Formal discussant William K. Oh, MD, Chief of the Division of Hematology and Medical Oncology, Professor of Medicine and Urology, and the Ezra M. Greenspan, MD, Professor in Clinical Cancer Therapeutics at Icahn School of Medicine at Mount Sinai, New York, was not convinced that corticosteroids were responsible for the poor outcomes in patients with on-study use of these drugs. In his opinion, use of corticosteroids appears to be a marker for much sicker patients, which may have accounted for the outcomes in the post hoc analysis of AFFIRM.
“Dr. Scher said that patients taking on-study corticosteroids were generally sicker, but I would argue that they were much sicker. I went online with the Memorial Sloan-Kettering nomogram and found a 4-month difference in survival based on patient characteristics of the two groups. The real question is why patients were on steroids. Are the steroids bad or are they just used in bad situations?” he commented.

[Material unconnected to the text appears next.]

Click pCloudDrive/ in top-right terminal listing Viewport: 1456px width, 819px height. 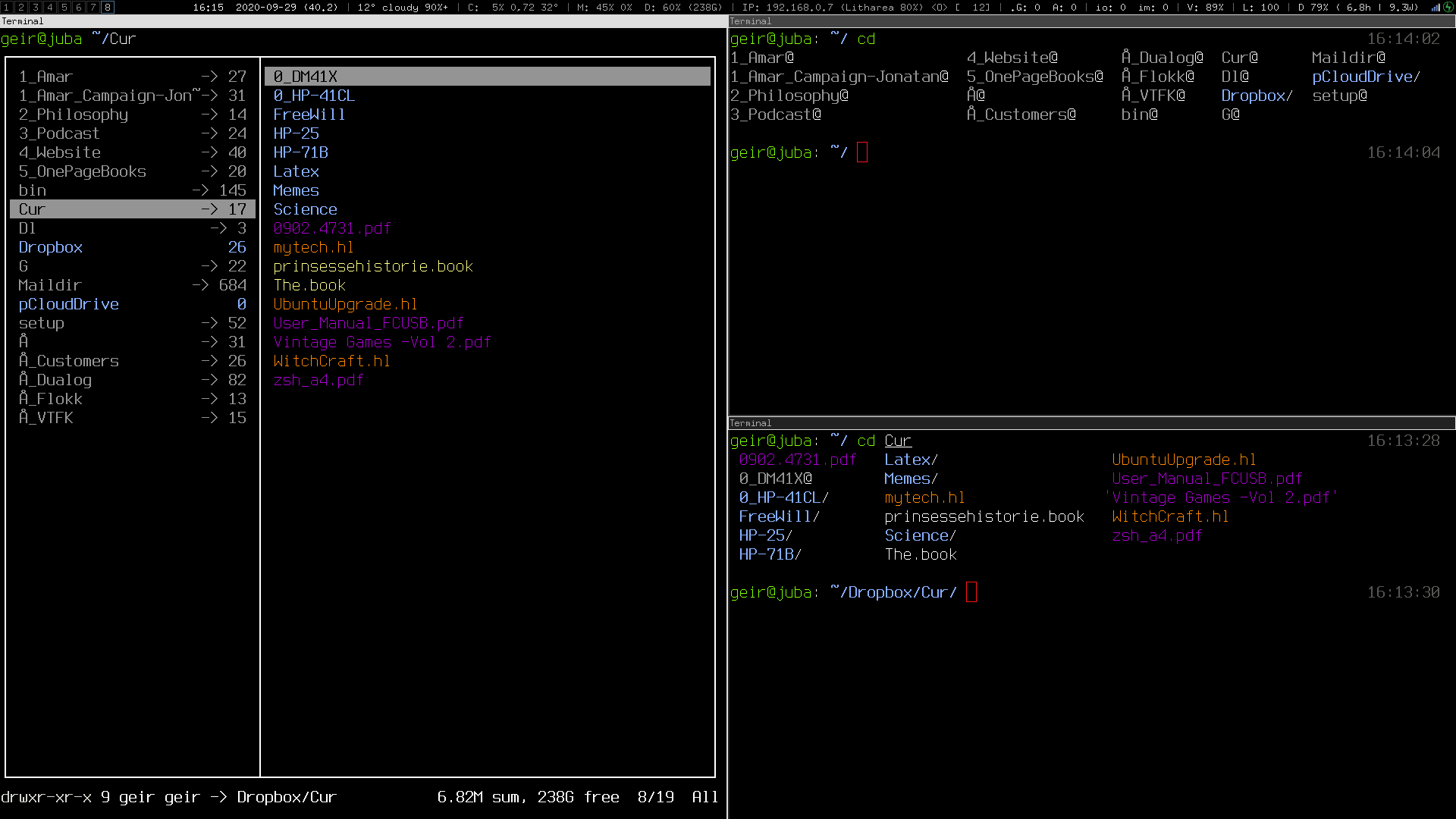pos(1365,77)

In most clinical trials, prednisone is used in both comparator arms, he continued. Three randomized trials in castrate-resistant prostate cancer have been conducted where prednisone was given only in one arm; two out of three studies actually showed that the prednisone arm was associated with improved survival when administered with docetaxel, he noted.
“My conclusion is that corticosteroid use is associated with a bad phenotype. I did not see any data to suggest that prednisone itself was inducing poor response. We would need a prospective clinical trial to study this,” Dr. Oh said. ■
Disclosure: Dr. Oh is a consultant for Medivation, Astellas, and Janssen.